**WHAT THE TASK ASKS**
Find the line that contains "Task: Click the scrollbar up arrow" in the entries below. Restate it and every line after it, word for word, with no pictures.

Segment Start: THE DATA

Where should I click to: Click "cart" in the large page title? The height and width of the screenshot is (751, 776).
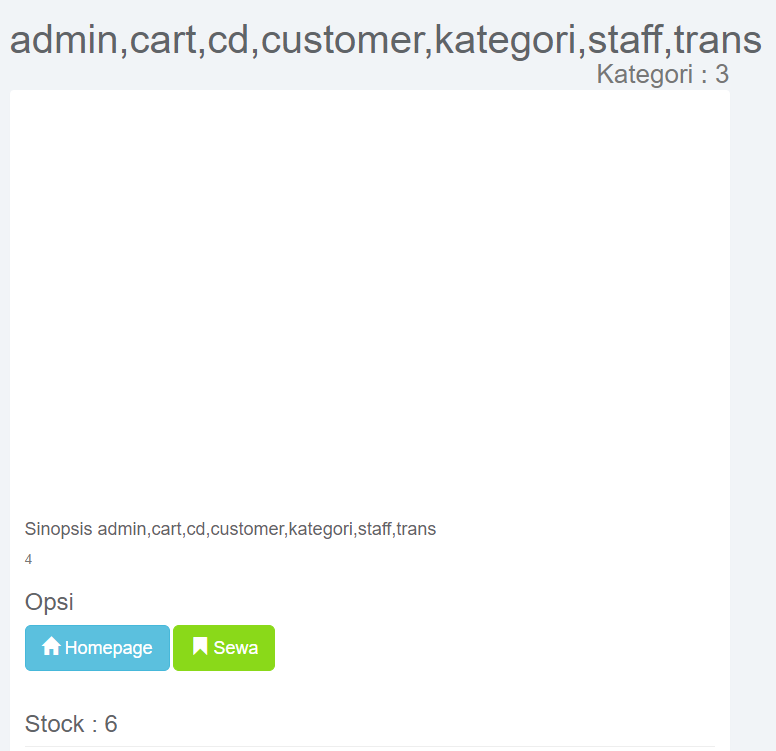point(162,40)
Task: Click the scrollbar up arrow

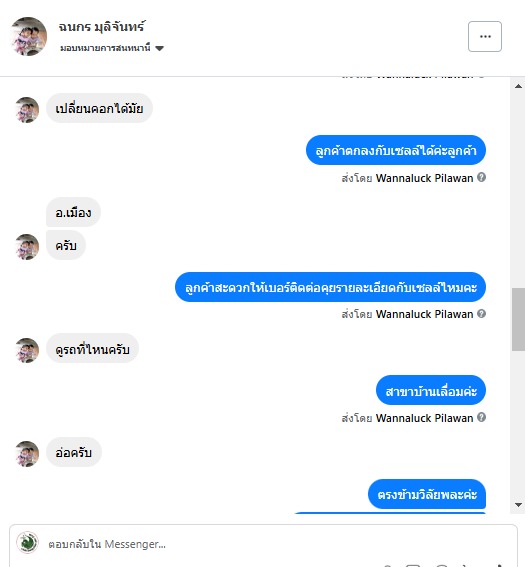Action: (x=518, y=86)
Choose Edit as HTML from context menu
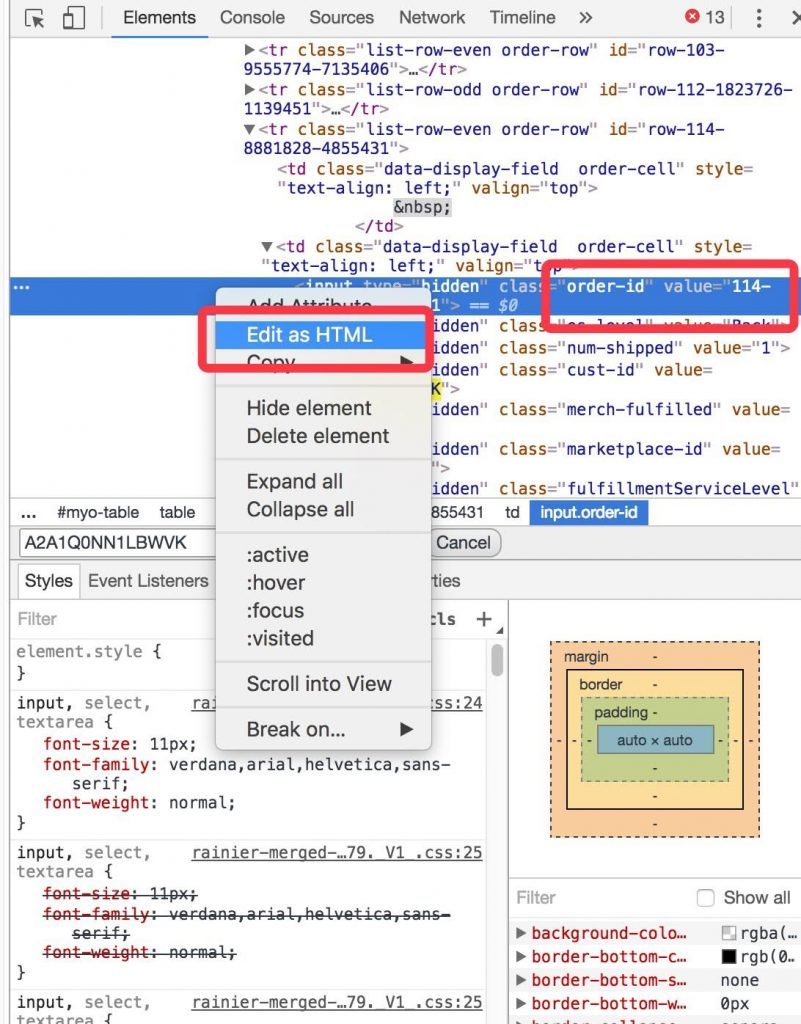 (x=309, y=335)
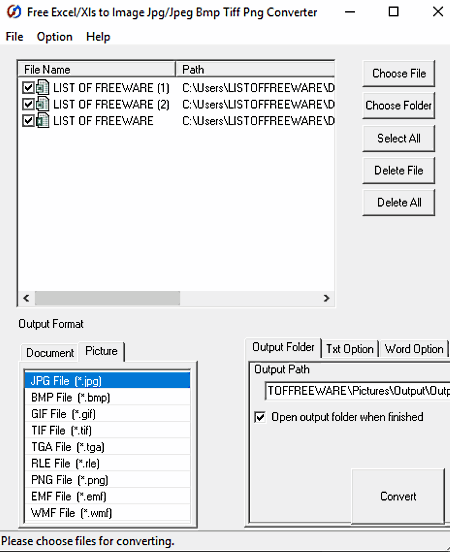Screen dimensions: 450x552
Task: Click the Output Path text field
Action: coord(357,391)
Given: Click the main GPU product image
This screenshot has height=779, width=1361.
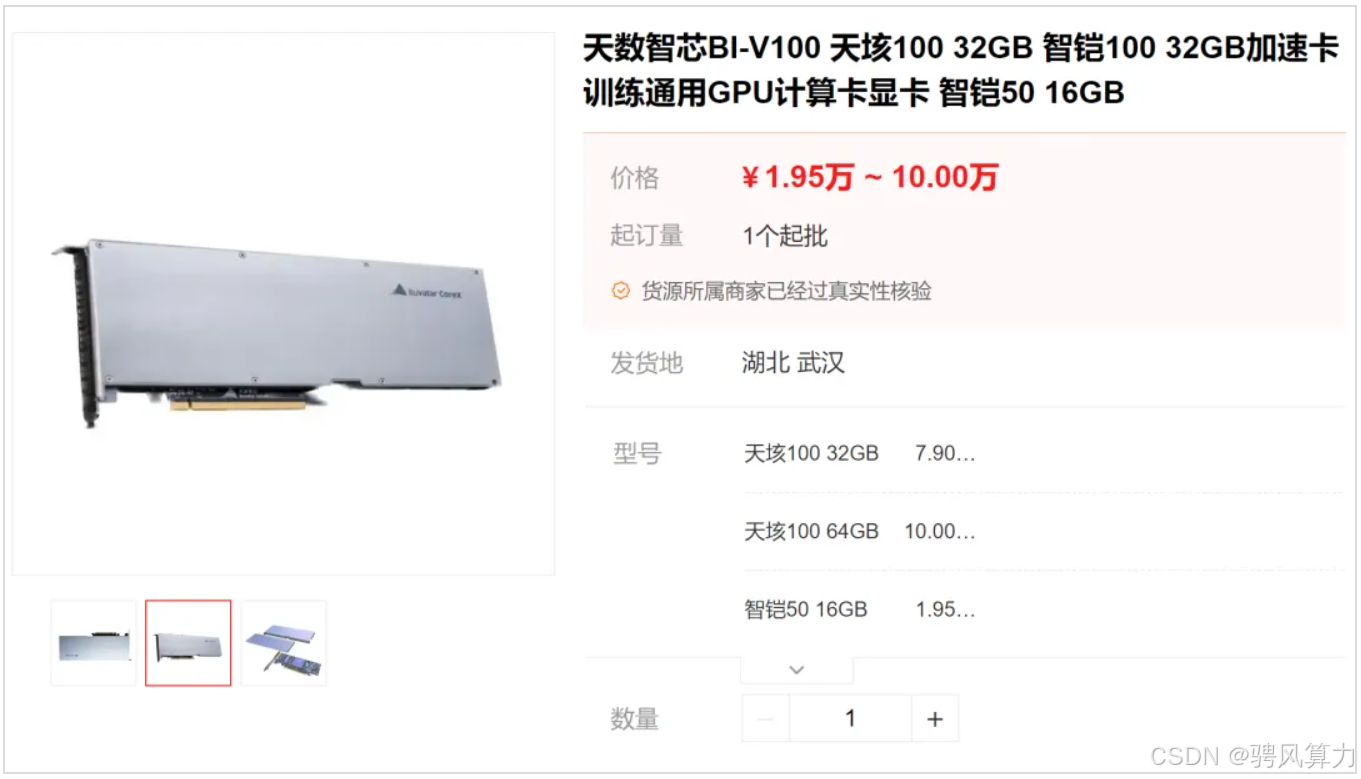Looking at the screenshot, I should 283,304.
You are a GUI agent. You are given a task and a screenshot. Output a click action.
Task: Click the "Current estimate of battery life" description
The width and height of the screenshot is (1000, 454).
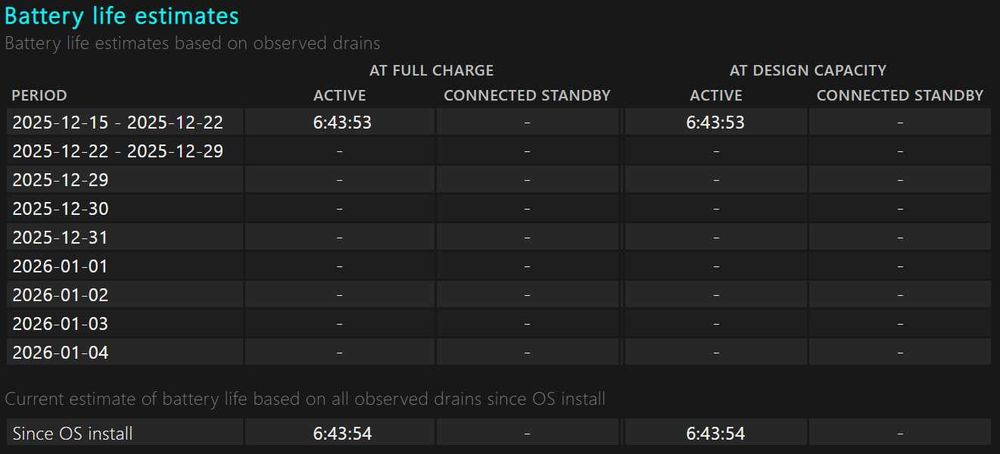pyautogui.click(x=305, y=399)
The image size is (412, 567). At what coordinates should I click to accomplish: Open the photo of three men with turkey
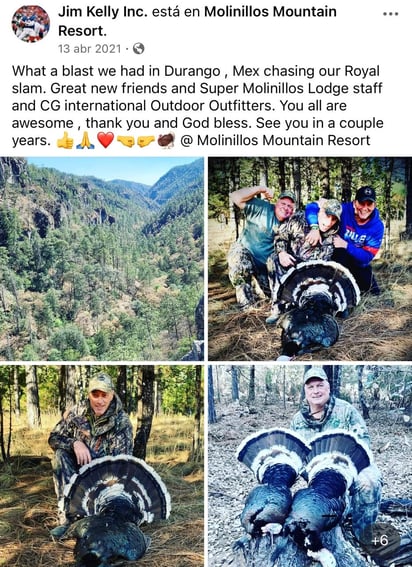pyautogui.click(x=310, y=259)
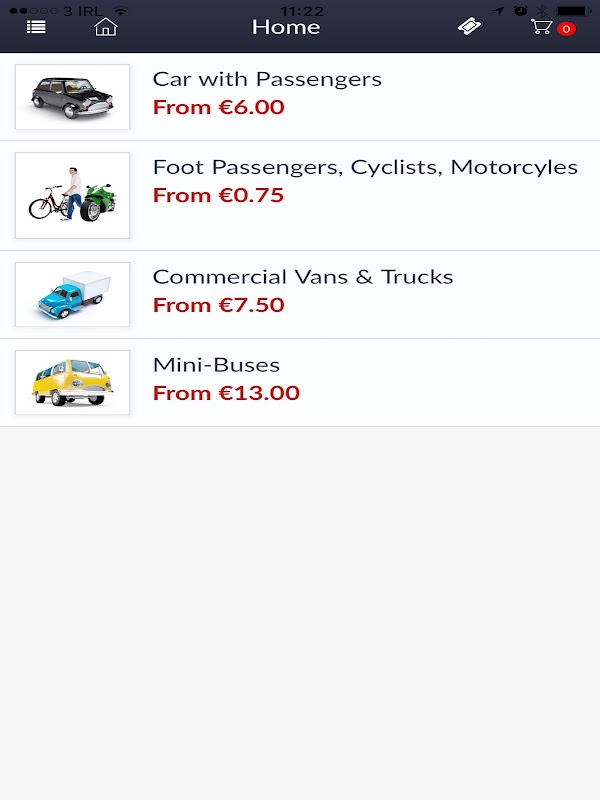Tap the Home title in header
The image size is (600, 800).
pos(286,27)
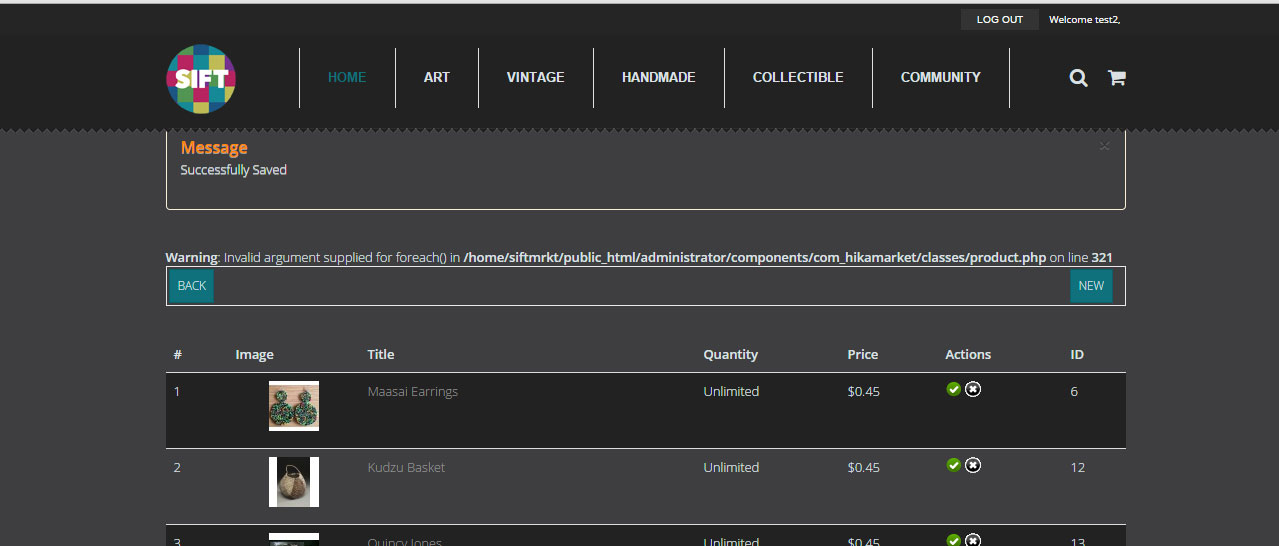Open the search magnifier icon
This screenshot has width=1279, height=546.
pos(1078,78)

Segment End: THE DATA

**THE COMPLETED TASK**
Task: Click the scrollbar up arrow

Action: (x=518, y=86)
Choose Edit as HTML from context menu
 (x=309, y=335)
Screen dimensions: 450x552
Task: Click the Output Path text field
Action: coord(357,391)
Given: Click the main GPU product image
This screenshot has height=779, width=1361.
Looking at the screenshot, I should 283,304.
You are a GUI agent. You are given a task and a screenshot. Output a click action.
Task: Click the "Current estimate of battery life" description
The width and height of the screenshot is (1000, 454).
pyautogui.click(x=305, y=399)
The image size is (412, 567). At what coordinates should I click to accomplish: Open the photo of three men with turkey
pyautogui.click(x=310, y=259)
Tap the Home title in header
The image size is (600, 800).
pos(286,27)
Open the search magnifier icon
This screenshot has width=1279, height=546.
pos(1078,78)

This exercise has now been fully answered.